What is expected - A word-for-word copy of the data, with no images, is the required answer.
** Opening Records block **
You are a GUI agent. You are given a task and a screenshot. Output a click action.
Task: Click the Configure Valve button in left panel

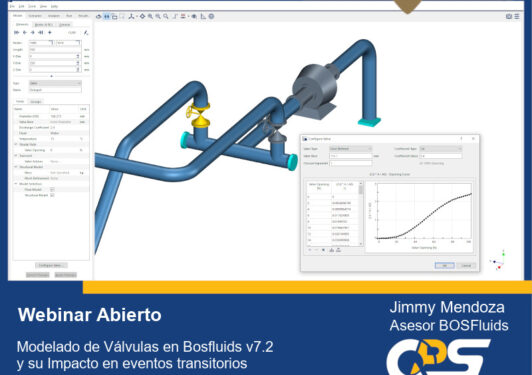(51, 265)
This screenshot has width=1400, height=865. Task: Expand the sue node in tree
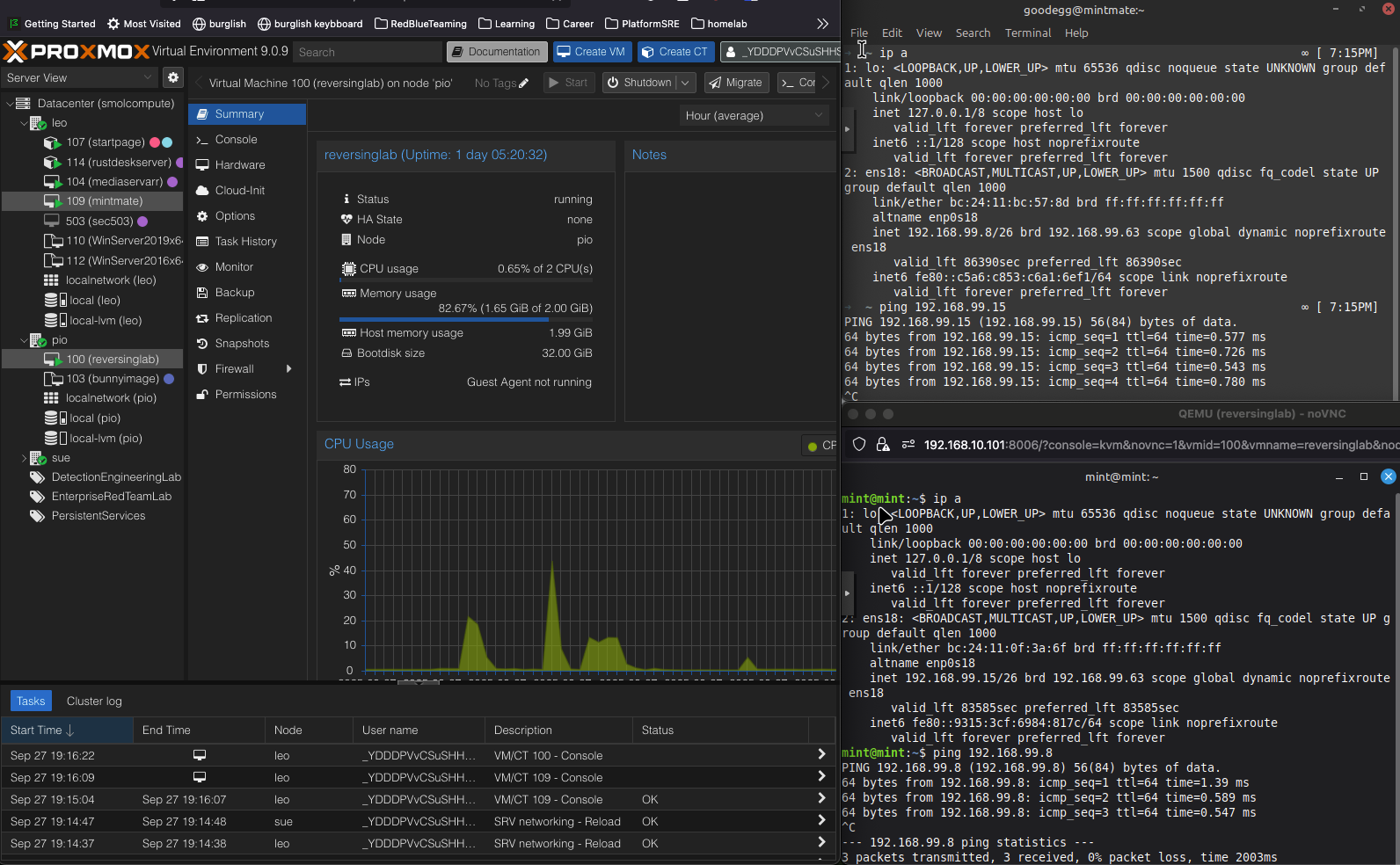coord(24,458)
** Closing Records block **
Response for this exercise -
You are a GUI agent. You are given a task and a screenshot. Output a click action.
Task: Click the Configure Valve button in left panel

(51, 265)
This screenshot has width=1400, height=865. Task: Expand the sue node in tree
coord(24,458)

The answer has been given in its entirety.